Novartis’ share price has appreciated by 8% over the year so far
Source: Yahoo Finance
In a commentary for CNBC, Narasimhan wrote that this “major breakthrough” would introduce “new upfront cost challenges to our already stretched healthcare system.” He urged policymakers and companies to collaborate on the creation of a new pricing system which would ensure similar breakthroughs made it to market. Describing the type of therapies that he had in mind, he wrote:
“By leveraging a patient’s own biology, cell and gene therapies are already reversing congenital blindness, curing aggressive forms of pediatric leukemia and may soon grant infants with neurological genetic conditions a second chance at life. Researchers are currently developing 300 of these therapies targeting more than 100 serious and often deadly diseases.”

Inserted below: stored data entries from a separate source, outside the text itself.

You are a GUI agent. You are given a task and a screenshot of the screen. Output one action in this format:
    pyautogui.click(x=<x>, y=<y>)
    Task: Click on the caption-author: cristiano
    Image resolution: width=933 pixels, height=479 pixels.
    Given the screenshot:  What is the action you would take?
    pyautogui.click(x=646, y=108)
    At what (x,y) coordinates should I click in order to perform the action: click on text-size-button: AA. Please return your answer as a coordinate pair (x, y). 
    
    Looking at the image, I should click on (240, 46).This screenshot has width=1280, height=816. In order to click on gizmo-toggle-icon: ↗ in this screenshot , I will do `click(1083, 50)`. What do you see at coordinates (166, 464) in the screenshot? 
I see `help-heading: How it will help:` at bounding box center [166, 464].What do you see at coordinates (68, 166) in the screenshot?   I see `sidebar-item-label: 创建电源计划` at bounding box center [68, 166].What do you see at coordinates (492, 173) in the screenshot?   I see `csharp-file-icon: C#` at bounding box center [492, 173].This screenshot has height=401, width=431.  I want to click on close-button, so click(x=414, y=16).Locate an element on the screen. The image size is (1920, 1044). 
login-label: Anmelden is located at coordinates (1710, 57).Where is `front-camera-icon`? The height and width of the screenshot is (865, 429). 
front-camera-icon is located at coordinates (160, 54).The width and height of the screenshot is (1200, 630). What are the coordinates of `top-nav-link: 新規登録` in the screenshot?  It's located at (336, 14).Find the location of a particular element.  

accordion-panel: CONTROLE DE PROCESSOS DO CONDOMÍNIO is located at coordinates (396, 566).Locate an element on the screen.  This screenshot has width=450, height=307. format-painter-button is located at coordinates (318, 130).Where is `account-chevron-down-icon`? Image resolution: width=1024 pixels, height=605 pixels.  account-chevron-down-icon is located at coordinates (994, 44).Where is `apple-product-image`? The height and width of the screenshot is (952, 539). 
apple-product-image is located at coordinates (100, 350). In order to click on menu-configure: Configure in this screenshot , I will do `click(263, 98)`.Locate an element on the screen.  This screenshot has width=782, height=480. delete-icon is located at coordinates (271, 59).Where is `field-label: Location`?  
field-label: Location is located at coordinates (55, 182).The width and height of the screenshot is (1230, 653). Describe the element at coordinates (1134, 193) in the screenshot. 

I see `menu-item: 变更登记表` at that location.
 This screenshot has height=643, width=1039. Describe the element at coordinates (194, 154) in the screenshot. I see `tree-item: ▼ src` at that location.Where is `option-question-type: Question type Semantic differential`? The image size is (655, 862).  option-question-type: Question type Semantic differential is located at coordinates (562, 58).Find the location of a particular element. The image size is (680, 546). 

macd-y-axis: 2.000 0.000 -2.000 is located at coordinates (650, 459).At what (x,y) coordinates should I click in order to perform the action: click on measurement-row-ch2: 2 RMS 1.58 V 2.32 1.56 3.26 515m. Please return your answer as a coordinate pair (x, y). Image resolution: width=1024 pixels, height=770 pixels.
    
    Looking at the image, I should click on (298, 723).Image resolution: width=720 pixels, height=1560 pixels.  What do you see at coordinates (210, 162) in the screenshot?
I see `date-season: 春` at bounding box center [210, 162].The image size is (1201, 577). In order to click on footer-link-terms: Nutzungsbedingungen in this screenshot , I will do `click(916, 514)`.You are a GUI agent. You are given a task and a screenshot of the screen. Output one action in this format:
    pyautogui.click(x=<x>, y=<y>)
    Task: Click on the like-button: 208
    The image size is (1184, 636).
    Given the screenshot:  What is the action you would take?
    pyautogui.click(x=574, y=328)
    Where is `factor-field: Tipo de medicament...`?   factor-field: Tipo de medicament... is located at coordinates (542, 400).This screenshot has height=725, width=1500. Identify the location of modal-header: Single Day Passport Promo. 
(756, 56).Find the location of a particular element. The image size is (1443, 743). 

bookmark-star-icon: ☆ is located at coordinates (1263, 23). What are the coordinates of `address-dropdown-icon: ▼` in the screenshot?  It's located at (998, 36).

Narasimhan’s point is simple: these therapies are being developed by private companies, and if you make them far less lucrative than pay-as-you-go therapies, you incentivise the people working on them to go back to pay-as-you-go as a model. That would be a shame, because the promise of miracle one-time-treatments is a compelling one.
He wrote: “Clearly, a cure is better for the child, their family, our health system and society, as reflected in a healthy, productive life and the avoided cost and grief of months or years of chronic care. But we need new economic models to determine exactly how much value that represents. I am encouraged that independent health assessment organizations and governments are working with patients, providers and pharmaceutical companies to come up with these new approaches.
If we can agree on the right framework for assessing value, companies can and should price potentially curative cell and gene therapies in a way that allows patients, health-care systems, companies, and broader society to benefit from the human and economic advantages of these innovative new treatments.”
Dominion holds Novartis in its Global Trends Managed Fund.